We will modify the above example and include the try, throw and catch.

It has the following basic syntax.

<?php
try {
    //code goes here that could potentially throw an exception
}
catch (Exception $e) {
    //exception handling code goes here
}
?>

  HERE,

  • “try{…}” is the block of code to be executed that could potentially raise an exception
  • “catch(Exception $e){…}” is the block of code that catches the thrown exception and assigns the exception object to the variable $e.

The code below shows the basic exception example with the try, throw and catch exception implemented.

The program deliberately throws an exception which it then catches.

<?php
try {
    $var_msg = "This is an exception example";
    throw new Exception($var_msg);
}
catch (Exception $e) {
    echo "Message: " . $e->getMessage();
    echo "";
    echo "getCode(): " . $e->getCode();
    echo "";
    echo "__toString(): " . $e->__toString();
}
?>

  Open the URL http://localhost/phptuts/exception_handling.php You will get the following results.

PHP Exception Handle in PHP

It’s also possible to create multiple exceptions for one php try statement depending on the type of exception thrown.

See the article on MySQL, PHP data access… for implementation examples of multiple exceptions

Multiple Exceptions

Multiple exception use multiple try catch blocks to handle the thrown exceptions. Multiple exceptions are useful when;

  • You want to display a customized message depending on the exception thrown
  • You want to perform a unique operation depending on the exception thrown

The flowchart below illustrates the how multiple exceptions work

PHP Exception Handle in PHP

Let’s look at an example that uses multiple exceptions.

We will modify the code that divides a number by the passed in denominator.

We expect two types of exceptions to occur;

  • Division by zero
  • Division by a negative number

For simplicity’s sake, we will only display the exception type in our catch blocks.

The PHP built in Exception class is used to throw exceptions.

We will create two classes that extend the exception class and use them to throw exceptions.

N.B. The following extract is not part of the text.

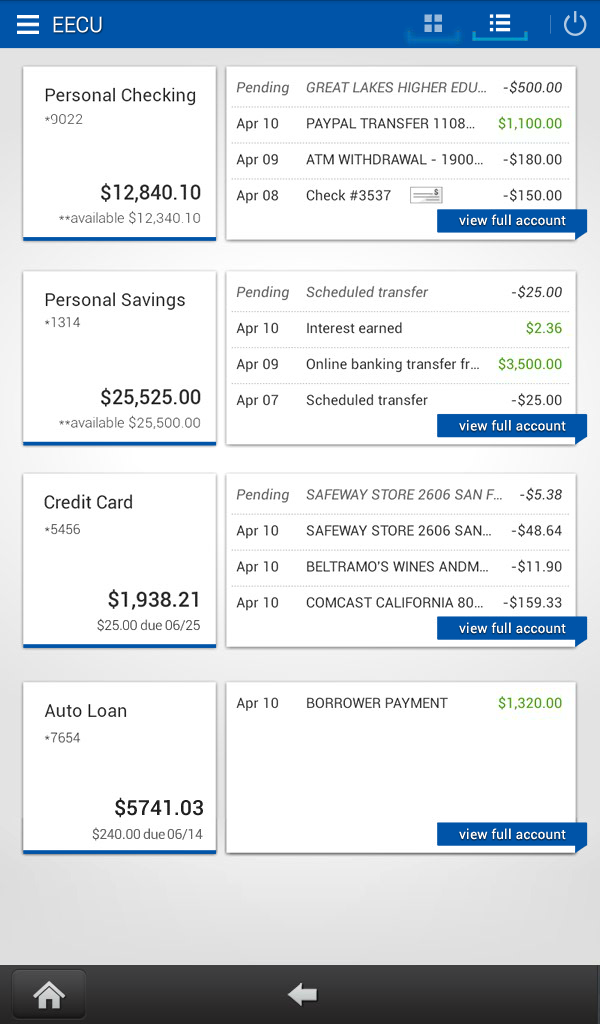View full account for Credit Card
The width and height of the screenshot is (600, 1024).
coord(511,628)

The code below shows the implementation.

<?php
class DivideByZeroException extends Exception {};
class DivideByNegativeException extends Exception {};
function process($denominator)
{
	try
	{
		if ($denominator == 0)
		{
			throw new DivideByZeroException();
		}
		else if ($denominator < 0)
		{
			throw new DivideByNegativeException();
		}
		else
		{
			echo 25 / $denominator;
		}
	}
	catch (DivideByZeroException $ex)
	{
		echo "DIVIDE BY ZERO EXCEPTION!";
	}
	catch (DivideByNegativeException $ex)
	{
		echo "DIVIDE BY NEGATIVE NUMBER EXCEPTION!";
	}
	catch (Exception $x)
	{
	echo "UNKNOWN EXCEPTION!";
	}
}
process(0);
?>

Testing the code

We will assume you saved multiple_exceptions.php in phptuts folder.

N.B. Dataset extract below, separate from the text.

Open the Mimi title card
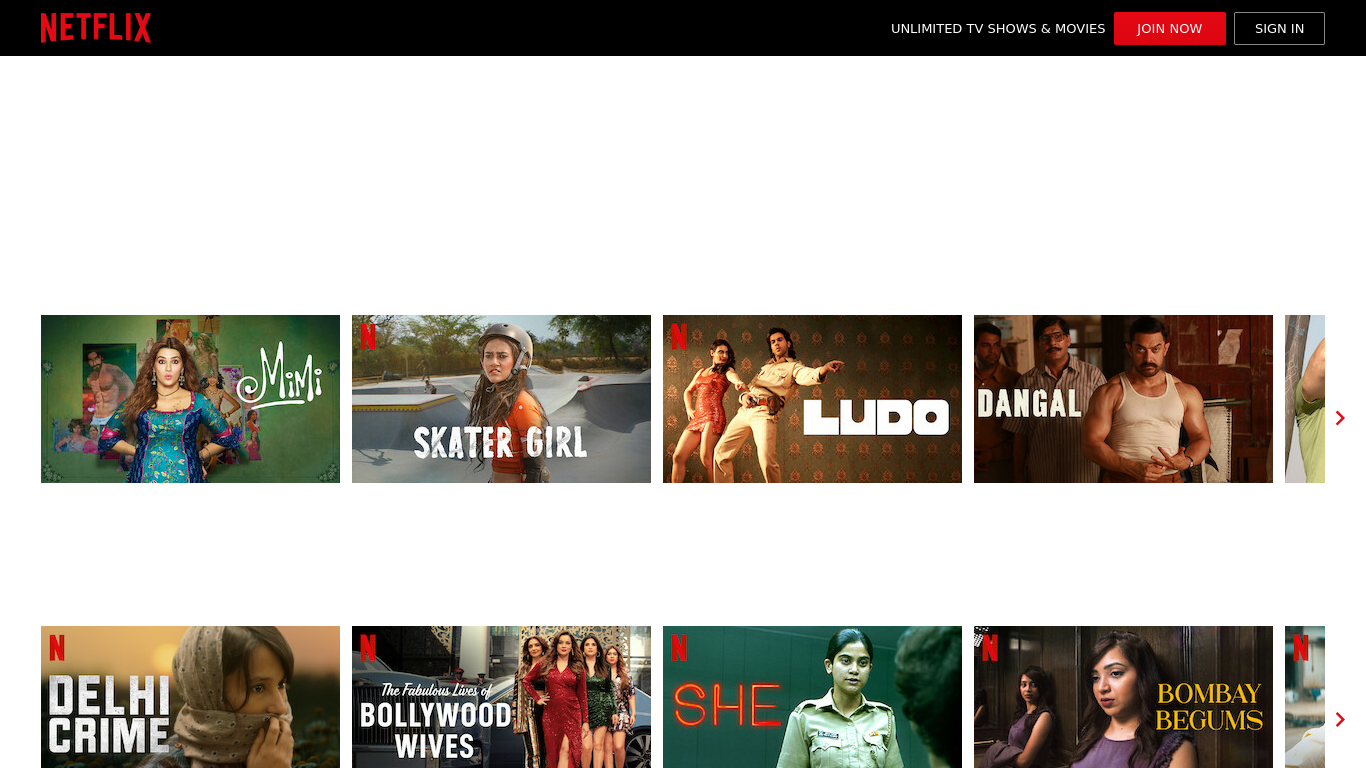 coord(190,398)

Browse to the URL http://localhost/phptuts/multiple_exceptions.php

PHP Exception Handle in PHP

Switch back to the PHP file and pass -1 as the parameter as shown in the following diagram.

PHP Exception Handle in PHP

Browse to the URL http://localhost/phptuts/multiple_exceptions.php.

 What results do you get? Pass 3 as the parameter.

What results do you get?

Summary

  • Errors are unexpected results produced by PHP code
  • Error handling improves the application performance
  • PHP has built in functions that can be used to customize the way PHP reports errors
  • Exceptions are like errors, but they can be caught using the catch block when thrown.
  • Displaying error messages that show error information is considered a bad security practice.